> [What the task asks] The lines to retype run from the one containing "The image size is (1352, 1174)." through the end of the listing below. Reproduce them exactly, leaving out pictures.

> [Data]
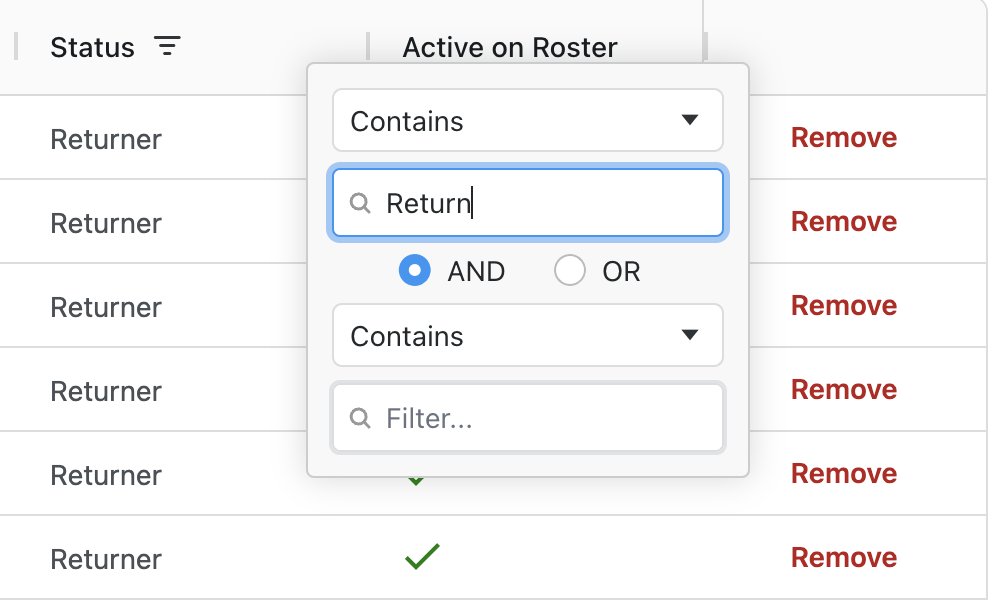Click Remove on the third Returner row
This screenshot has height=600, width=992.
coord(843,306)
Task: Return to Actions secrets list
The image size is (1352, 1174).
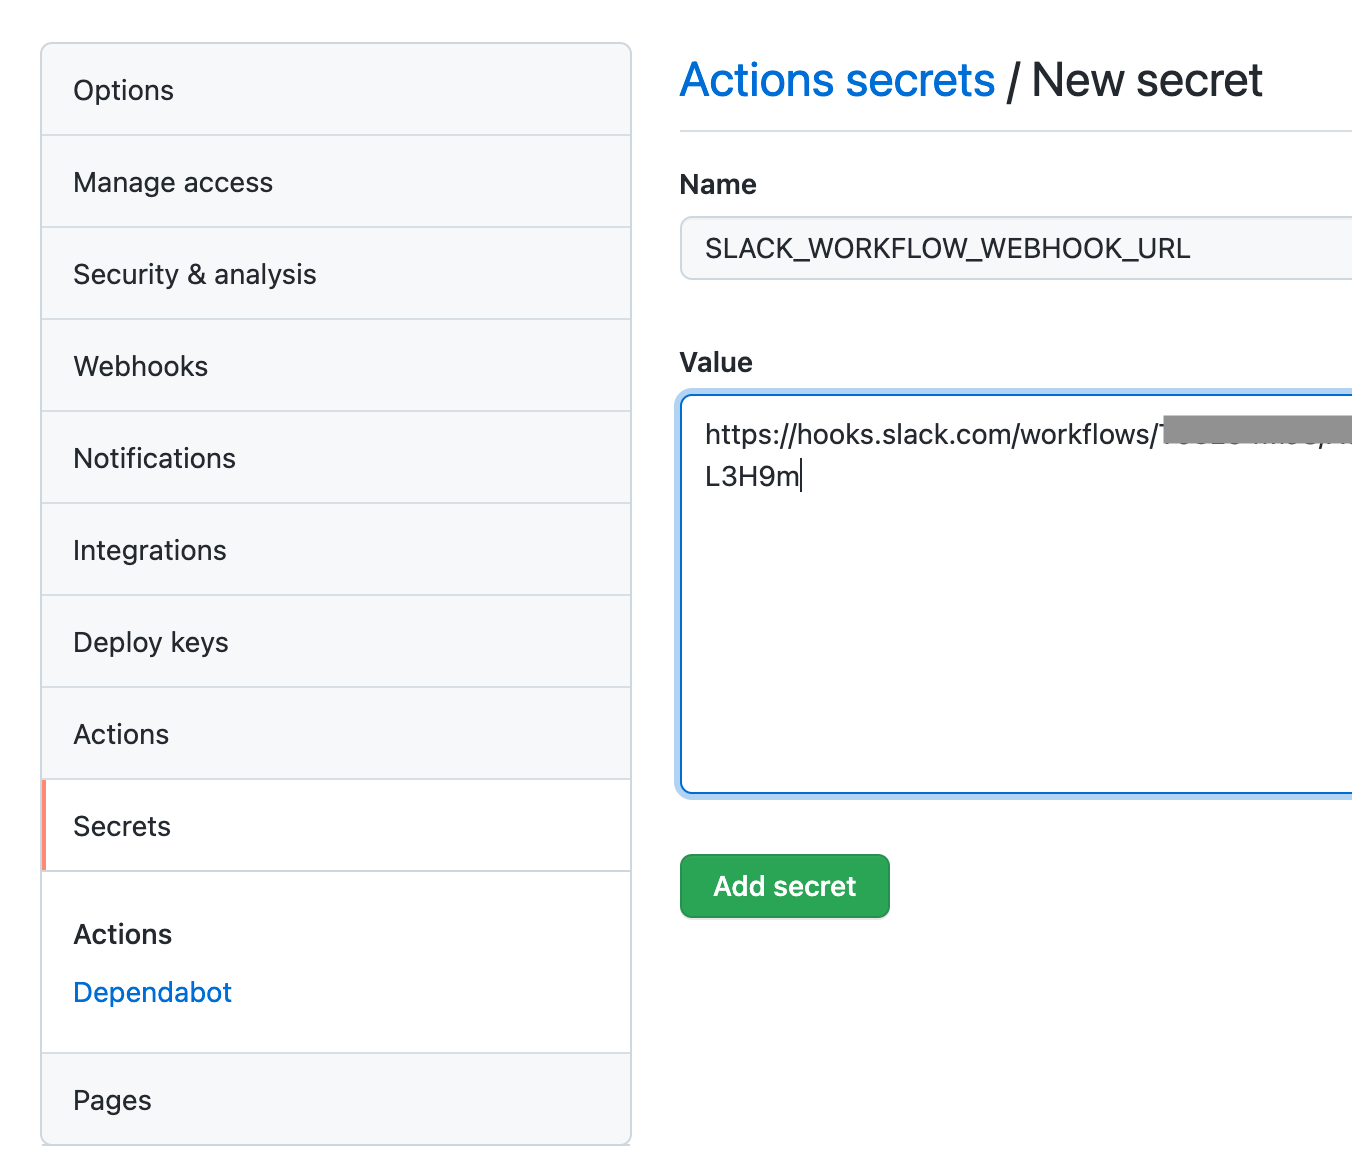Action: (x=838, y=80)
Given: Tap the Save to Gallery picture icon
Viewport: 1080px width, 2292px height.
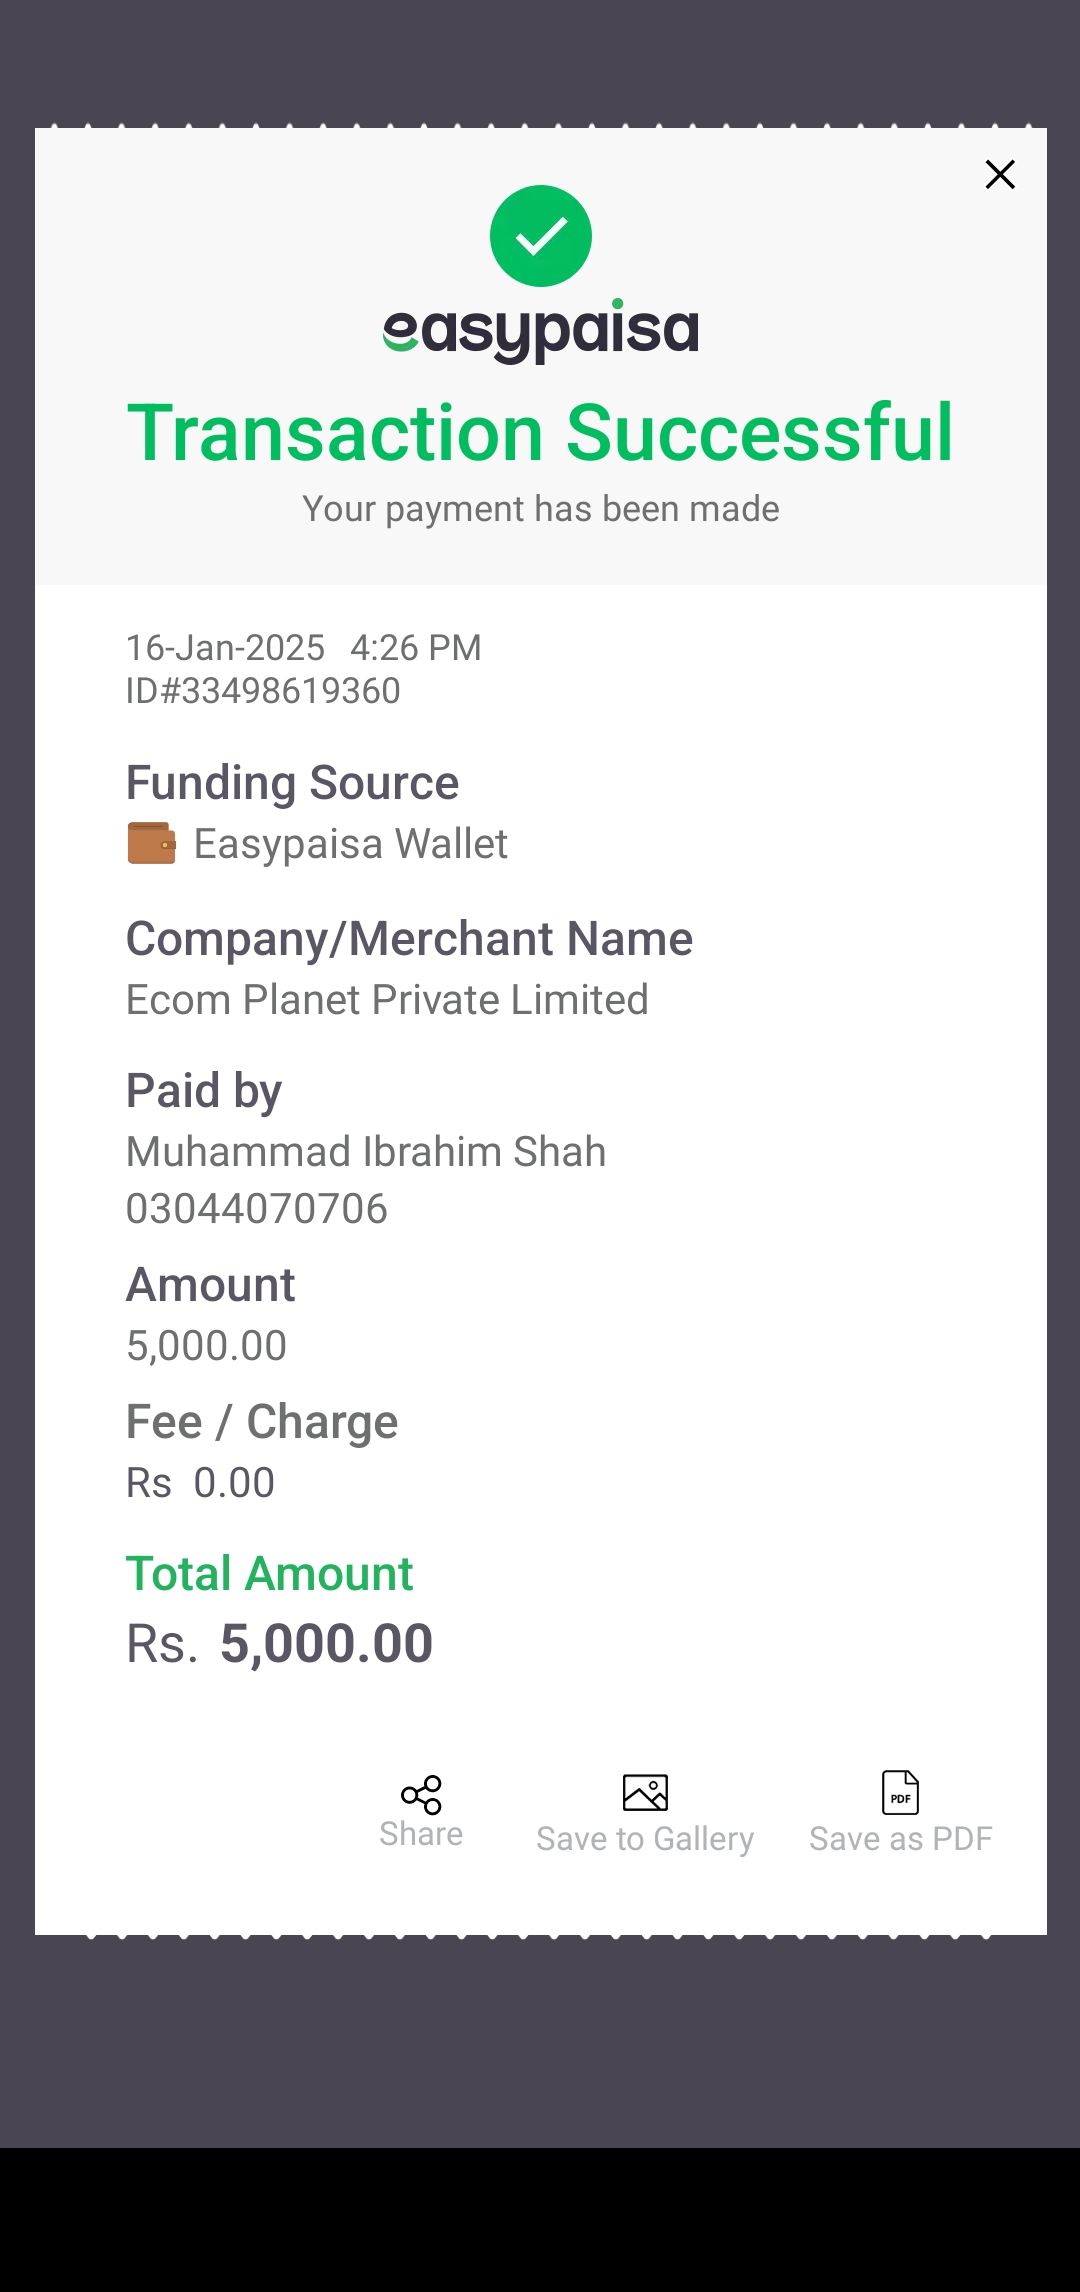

> [Response]
The image size is (1352, 1174).
Action: (x=838, y=80)
Given: Tap the Save to Gallery picture icon
Viewport: 1080px width, 2292px height.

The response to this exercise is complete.